--- DATA PROVIDED Enclosed Below ---

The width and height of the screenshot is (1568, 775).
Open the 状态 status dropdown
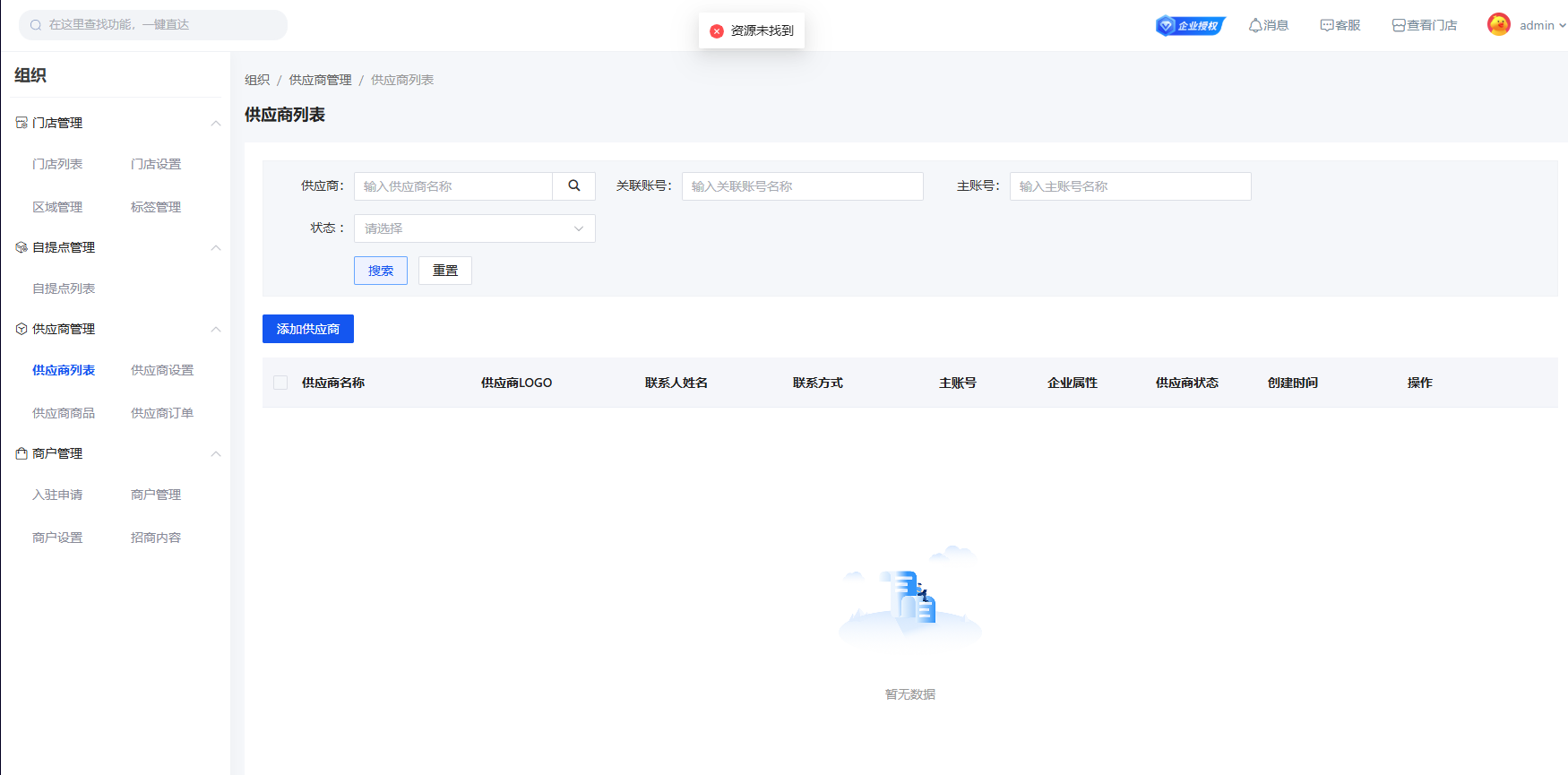pyautogui.click(x=474, y=228)
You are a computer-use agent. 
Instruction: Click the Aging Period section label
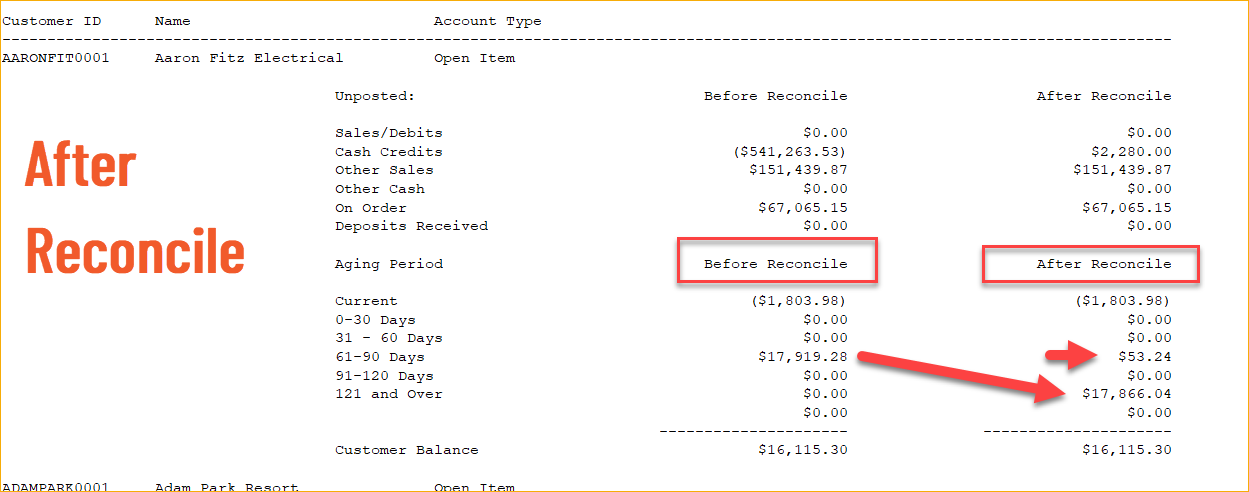[388, 264]
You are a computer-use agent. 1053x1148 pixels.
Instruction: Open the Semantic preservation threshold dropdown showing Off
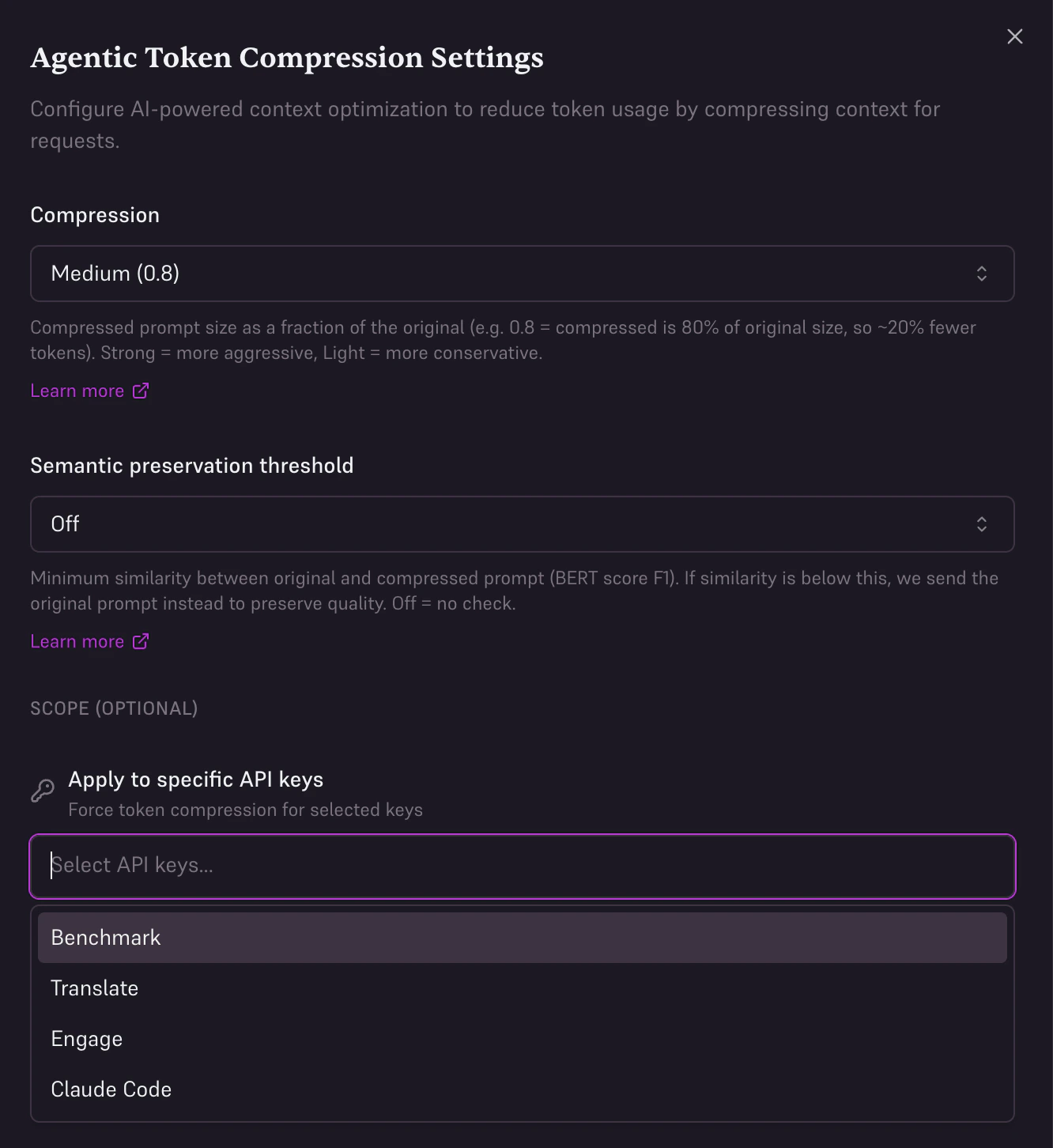click(x=522, y=523)
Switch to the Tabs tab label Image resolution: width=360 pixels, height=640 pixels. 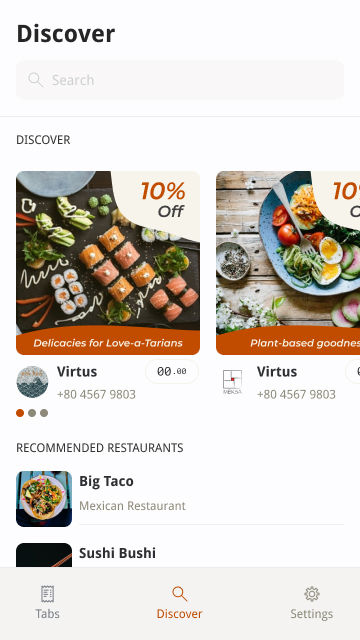pos(48,614)
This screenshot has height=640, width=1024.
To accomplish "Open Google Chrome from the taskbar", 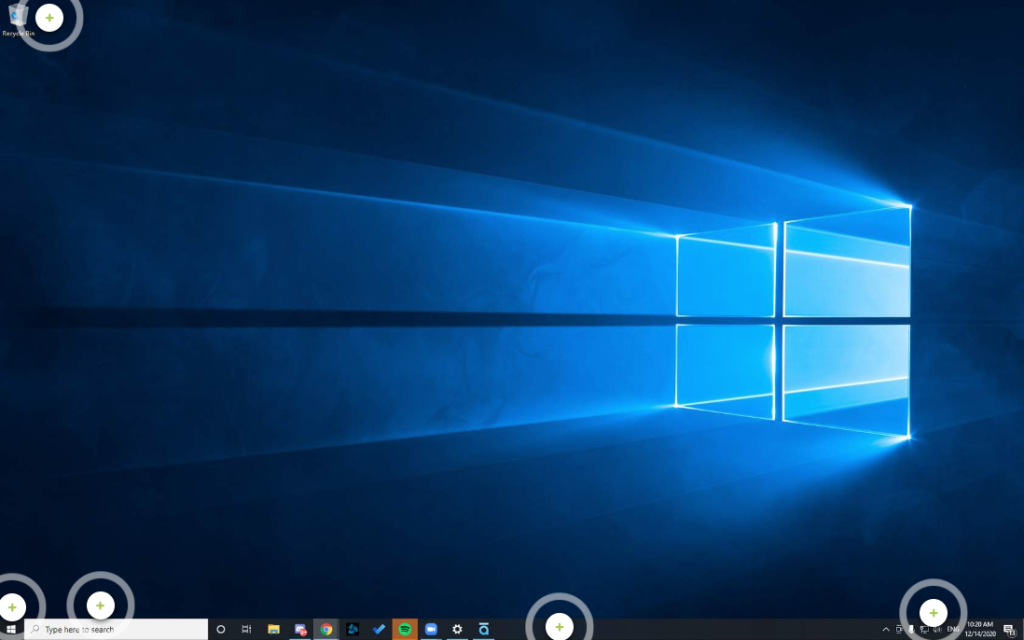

--- End of Enclosed DATA PROVIDED ---

§ PROBLEM STATEMENT
Look through the data above for the string "agent" and copy every line where it appears.

§ RESPONSE BOX
You are a computer-use agent. 
You are a computer-use agent. 1053x1148 pixels.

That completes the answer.